Your job is to set down the stretch of entries that opens with the line containing "Given: Open the user profile avatar icon" and closes with the line containing "This screenshot has width=636, height=298.". Keep both end lines, copy each exactly, and add nothing.

Items from a data source
== Segment start ==

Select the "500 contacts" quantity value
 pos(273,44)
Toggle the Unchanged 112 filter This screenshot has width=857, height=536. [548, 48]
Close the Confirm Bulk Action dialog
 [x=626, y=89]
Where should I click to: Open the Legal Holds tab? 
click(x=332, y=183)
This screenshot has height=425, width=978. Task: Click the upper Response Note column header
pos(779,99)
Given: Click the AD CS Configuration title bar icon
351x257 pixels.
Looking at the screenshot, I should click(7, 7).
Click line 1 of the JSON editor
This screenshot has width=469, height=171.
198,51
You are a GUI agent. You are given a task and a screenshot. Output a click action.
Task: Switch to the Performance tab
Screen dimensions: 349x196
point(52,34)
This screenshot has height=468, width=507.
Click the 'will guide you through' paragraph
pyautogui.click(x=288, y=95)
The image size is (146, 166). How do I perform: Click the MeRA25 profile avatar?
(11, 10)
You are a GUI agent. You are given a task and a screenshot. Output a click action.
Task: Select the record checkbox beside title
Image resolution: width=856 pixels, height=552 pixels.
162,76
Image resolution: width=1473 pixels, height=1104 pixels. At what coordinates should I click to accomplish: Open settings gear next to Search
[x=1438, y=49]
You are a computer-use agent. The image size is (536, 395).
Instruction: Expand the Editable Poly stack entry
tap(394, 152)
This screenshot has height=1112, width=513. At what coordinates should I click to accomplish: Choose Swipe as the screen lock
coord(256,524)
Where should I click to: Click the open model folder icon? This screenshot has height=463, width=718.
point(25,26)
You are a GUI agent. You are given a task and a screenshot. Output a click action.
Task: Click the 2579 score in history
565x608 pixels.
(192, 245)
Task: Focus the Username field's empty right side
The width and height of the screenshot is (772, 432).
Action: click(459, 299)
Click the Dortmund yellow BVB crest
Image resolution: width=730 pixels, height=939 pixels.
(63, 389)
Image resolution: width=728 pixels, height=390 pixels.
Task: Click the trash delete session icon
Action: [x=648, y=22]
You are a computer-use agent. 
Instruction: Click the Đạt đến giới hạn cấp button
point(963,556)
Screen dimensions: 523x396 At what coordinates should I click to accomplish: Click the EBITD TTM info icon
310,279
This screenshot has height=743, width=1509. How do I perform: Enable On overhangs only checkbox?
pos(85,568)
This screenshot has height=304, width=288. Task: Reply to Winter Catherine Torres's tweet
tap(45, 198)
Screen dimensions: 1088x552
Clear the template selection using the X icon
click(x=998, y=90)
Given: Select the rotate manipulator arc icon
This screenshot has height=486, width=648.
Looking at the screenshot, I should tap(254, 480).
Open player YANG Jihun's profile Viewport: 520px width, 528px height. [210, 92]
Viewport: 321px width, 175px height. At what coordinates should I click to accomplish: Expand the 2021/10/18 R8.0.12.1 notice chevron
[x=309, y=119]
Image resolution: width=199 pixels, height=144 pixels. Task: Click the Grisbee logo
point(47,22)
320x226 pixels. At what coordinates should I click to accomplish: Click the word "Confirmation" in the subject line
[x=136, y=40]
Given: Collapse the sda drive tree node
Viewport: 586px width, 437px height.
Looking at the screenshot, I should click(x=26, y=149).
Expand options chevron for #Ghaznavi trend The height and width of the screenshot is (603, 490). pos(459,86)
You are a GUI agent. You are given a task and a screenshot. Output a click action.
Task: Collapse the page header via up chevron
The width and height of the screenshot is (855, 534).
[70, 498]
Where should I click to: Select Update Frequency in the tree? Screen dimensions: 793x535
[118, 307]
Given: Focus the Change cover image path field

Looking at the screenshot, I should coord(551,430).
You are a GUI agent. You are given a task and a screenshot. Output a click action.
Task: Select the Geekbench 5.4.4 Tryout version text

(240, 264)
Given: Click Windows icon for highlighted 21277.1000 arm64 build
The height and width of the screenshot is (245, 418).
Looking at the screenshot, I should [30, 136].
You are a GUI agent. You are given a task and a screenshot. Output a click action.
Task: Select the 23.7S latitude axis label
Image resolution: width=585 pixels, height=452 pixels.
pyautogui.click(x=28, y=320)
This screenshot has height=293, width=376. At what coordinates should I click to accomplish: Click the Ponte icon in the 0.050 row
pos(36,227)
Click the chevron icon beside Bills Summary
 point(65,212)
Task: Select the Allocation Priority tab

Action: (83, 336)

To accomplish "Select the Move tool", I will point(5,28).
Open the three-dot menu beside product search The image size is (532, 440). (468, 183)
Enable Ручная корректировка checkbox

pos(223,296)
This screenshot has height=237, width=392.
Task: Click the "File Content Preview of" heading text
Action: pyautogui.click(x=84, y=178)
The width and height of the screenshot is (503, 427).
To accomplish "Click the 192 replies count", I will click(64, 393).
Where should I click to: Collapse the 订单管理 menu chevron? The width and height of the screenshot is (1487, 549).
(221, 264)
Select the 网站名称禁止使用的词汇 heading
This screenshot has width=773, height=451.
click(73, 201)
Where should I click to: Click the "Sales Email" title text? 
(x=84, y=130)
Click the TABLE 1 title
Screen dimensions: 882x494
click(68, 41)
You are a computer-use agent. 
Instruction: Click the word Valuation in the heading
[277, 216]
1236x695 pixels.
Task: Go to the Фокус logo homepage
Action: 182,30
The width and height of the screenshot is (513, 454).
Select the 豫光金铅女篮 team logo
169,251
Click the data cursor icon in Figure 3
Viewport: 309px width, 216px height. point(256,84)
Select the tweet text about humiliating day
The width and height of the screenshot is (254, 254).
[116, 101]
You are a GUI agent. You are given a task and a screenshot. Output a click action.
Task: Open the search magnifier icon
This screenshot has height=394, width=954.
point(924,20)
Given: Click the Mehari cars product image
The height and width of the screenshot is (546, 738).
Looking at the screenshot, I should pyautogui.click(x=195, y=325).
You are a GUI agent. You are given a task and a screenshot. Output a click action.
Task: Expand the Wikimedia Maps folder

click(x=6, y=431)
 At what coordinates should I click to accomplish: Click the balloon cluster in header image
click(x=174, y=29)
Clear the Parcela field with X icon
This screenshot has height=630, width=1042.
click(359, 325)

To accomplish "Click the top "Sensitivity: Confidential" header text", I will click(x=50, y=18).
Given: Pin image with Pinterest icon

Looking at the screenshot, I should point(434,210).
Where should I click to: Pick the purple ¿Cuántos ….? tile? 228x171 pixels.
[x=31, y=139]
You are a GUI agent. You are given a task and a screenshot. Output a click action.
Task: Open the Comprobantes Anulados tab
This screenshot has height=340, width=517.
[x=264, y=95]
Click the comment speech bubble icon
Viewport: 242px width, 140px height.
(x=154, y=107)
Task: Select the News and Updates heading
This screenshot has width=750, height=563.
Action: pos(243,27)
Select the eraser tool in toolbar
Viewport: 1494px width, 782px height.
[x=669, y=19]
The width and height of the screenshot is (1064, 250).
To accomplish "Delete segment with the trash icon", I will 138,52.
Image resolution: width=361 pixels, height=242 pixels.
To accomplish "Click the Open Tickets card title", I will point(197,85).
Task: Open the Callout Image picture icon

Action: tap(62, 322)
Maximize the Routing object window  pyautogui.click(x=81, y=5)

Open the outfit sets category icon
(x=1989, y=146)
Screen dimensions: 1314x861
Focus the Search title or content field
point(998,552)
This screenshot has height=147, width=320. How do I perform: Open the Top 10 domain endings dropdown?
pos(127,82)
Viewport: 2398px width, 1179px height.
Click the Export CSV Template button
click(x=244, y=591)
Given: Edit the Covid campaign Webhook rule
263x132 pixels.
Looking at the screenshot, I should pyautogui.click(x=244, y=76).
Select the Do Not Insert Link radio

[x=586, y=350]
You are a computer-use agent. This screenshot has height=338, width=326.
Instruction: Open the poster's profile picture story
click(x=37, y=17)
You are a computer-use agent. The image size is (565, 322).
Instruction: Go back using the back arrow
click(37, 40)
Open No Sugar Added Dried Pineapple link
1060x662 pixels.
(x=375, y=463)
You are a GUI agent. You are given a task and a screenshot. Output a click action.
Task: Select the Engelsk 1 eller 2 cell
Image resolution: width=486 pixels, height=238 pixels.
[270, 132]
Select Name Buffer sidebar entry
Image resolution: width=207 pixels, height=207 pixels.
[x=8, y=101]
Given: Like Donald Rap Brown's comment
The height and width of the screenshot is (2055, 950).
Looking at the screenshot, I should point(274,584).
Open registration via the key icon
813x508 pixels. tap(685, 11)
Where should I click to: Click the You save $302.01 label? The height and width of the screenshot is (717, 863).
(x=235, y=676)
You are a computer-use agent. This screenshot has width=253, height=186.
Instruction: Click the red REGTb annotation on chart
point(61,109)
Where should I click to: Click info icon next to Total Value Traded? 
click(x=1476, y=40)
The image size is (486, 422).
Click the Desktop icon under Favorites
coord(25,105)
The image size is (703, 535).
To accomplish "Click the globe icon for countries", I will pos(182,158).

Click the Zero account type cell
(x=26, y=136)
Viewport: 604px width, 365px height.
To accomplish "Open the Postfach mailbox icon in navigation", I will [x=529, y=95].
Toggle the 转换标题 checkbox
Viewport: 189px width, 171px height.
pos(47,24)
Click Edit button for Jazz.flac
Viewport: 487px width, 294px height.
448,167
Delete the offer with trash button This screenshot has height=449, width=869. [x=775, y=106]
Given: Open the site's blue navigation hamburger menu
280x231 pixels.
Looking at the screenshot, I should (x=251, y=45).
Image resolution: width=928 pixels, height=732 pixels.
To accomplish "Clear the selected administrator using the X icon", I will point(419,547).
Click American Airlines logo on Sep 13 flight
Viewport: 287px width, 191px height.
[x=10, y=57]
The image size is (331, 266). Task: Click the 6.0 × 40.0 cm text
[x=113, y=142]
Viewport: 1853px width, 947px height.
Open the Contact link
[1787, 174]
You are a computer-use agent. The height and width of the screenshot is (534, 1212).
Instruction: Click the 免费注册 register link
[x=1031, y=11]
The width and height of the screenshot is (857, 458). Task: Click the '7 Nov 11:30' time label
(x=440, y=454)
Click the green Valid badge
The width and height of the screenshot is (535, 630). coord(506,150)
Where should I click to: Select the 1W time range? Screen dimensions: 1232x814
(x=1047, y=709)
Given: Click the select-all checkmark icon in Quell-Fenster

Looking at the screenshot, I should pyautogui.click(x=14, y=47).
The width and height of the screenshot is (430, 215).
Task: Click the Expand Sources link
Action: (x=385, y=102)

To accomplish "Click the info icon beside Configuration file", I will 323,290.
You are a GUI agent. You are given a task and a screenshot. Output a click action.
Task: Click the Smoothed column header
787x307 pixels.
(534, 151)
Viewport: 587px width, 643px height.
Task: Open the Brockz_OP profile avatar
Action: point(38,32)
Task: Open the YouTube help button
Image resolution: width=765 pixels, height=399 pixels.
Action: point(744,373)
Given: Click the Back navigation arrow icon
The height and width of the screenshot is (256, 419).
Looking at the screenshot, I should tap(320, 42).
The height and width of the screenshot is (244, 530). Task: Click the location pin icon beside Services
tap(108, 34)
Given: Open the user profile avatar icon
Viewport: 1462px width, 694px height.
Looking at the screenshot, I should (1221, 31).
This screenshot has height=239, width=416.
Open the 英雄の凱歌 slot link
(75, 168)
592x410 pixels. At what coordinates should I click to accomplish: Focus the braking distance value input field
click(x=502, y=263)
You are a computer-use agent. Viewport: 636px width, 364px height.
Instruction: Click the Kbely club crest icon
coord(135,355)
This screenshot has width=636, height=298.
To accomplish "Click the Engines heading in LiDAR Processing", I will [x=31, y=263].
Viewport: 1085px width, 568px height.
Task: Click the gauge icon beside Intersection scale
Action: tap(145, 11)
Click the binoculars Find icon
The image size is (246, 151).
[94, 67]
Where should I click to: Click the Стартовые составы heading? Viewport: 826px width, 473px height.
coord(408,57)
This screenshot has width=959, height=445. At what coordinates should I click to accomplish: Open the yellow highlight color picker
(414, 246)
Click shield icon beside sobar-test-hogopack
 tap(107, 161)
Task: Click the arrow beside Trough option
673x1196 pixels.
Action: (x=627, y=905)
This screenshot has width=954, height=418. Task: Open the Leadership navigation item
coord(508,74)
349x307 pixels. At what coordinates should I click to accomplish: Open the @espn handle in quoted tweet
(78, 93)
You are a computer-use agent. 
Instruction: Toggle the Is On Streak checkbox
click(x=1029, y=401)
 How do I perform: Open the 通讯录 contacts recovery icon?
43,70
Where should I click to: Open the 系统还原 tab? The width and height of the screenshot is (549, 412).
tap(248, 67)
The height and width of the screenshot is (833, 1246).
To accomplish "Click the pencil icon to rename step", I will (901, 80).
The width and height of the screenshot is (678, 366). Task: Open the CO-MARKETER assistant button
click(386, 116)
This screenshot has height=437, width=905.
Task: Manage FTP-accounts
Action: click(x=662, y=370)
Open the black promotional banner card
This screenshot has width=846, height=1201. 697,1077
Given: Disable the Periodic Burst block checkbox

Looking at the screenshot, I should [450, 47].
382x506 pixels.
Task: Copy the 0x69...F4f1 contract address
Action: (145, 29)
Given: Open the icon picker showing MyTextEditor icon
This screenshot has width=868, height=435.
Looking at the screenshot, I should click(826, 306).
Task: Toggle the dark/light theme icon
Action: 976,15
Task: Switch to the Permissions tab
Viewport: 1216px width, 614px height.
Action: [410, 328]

== Segment end ==

Written solution
Given: Open the user profile avatar icon
Viewport: 1462px width, 694px height.
Looking at the screenshot, I should (1221, 31).
This screenshot has height=239, width=416.
Open the 英雄の凱歌 slot link
(75, 168)
592x410 pixels. At what coordinates should I click to accomplish: Focus the braking distance value input field
click(x=502, y=263)
You are a computer-use agent. Viewport: 636px width, 364px height.
Instruction: Click the Kbely club crest icon
coord(135,355)
This screenshot has width=636, height=298.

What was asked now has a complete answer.